«Ciao sono Mattia Labadessa»: il fumettista napoletano dell’uomo-uccello
Le sue vignette, seguite da più di 450 mila fan su Facebook, sono crude e semplici, a volte disarmanti, come l’angoscia che è quasi la coprotagonista, accompagnata sempre da un umorismo quotidiano, quello della vita. L’autore, ospite di Etna Comics, ci ha raccontato come è nato il suo personaggio e cosa rappresenta
Classe ’93, simpatia napoletana, studente dell’Accademia Di Belle Arti della città di Pulcinella, è l’illustratore e graphic designer dell’uomo-uccello che compare per la prima volta sulla sua pagina Facebook nel 2015. Da allora ben 3 libri, uno per ogni anno, tutti editi da Shockdom: Le cose così, raccolta di vignette e strisce; Mezza fetta di limone, la sua prima graphic novel; e Calata Capodichino. Le sue vignette, seguite da più di 450 mila fan su Facebook, sono crude e semplici, a volte disarmanti, come l’angoscia che è quasi la coprotagonista, accompagnata sempre da un umorismo quotidiano, quello della vita.
Perché questo nome?
«Semplice, è il mio cognome ma molti non lo sanno, anche perché è un cognome che non si sente facilmente».
È napoletano?
«Sai che non lo so? Non ho mai cercato informazioni. Magari scopro parenti importanti. C’è un Peppino Labadessa in America».
Il famoso zio d’America?
«Non credo, magari è un poveraccio (ride, ndr)».
Come nasce la tua idea?
«L’uccello è nato per caso: durante una serata di “svago” ho disegnato questo omino con il naso appuntito che sembrava un becco e così ho deciso di trasformarlo in un uccello. L’ho disegnato più e più volte finché è diventato quello iconico di oggi, semplice e immediato. La gente si è affezionata e anche io. Molti credono sia un piccione o un pollo ma è un pennuto random».
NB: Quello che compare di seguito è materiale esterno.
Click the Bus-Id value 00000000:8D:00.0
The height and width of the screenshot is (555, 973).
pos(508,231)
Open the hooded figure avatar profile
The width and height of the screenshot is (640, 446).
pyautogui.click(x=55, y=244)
Ci racconti della tecnica che adoperi?
«La mia fortuna è stata che qualche anno fa presi un iPad e iniziai a lavorare con dita su touch screen con un’applicazione che si chiama Paper by FiftyThree. Qualcuno mi ha notato e hanno iniziato ad affidarmi delle commissioni. Allora mi sono detto: Cavolo! Riesco a lavorare come illustratore! Per 2/3 anni ho lavorato solo con le dita, pure i libri ho realizzato così. Adesso uso la penna su iPad».
Il contenuto è nichilistico ma i colori caldi. Perché?
«In realtà sono anche romantico: sono un uomo d’amore anche se non si direbbe. La scelta dei colori, come dello stile in generale, è volutamente minimal, legata agli studi di Graphic design. Non ci sono motivi particolari, l’importante per me erano i contenuti».
A tal proposito, leggendo qualche vignetta è facile immedesimarsi in L’assenzio, l’olio su tela di Edgar Degas. Come mai?
È un sentimento comune, il pubblico si sente parte delle vignette: siamo tutti esseri umani, vogliamo tutti le stesse cose ed è inevitabile ritrovarsi. Più riesci a rappresentare un’emozione e a trasmetterla, più sei bravo. Bisogna poi trovare le parole giuste, pure per la battute stupide. Tutto dipende da come ti esprimi.
Cosa rappresenta quindi Labadessa?
«La mancanza di senso della nostra esistenza. È questo il pensiero che tormenta il protagonista. Ci sentiamo tutti speciali ma in realtà niente di quel che facciamo ha senso. È tutto un gioco, pure questa intervista. Campiamo 100 anni senza dare senso alla nostra vita».
Vorresti vivere 100 anni?
«Io vorrei vivere in eterno, perché a questo punto mi piacerebbe riuscire a capire qualcosa in più dell’universo, per questo vorrei essere immortale. Mia mamma dice che si vive per restare immortale nella vita delle persone. Per me però non si vive nei ricordi degli altri: quando muori non è che poi stai nella testa di uno e fai Uh ciaooo!»
Progetti futuri?
«Come illustratore faccio diverse cose ma continuo a dedicami molto all’uomo-uccello. Ho due progetti tra le mani, due libri che prenderanno forma fra un po’: per ora ho corso, 3 libri in 3 anni».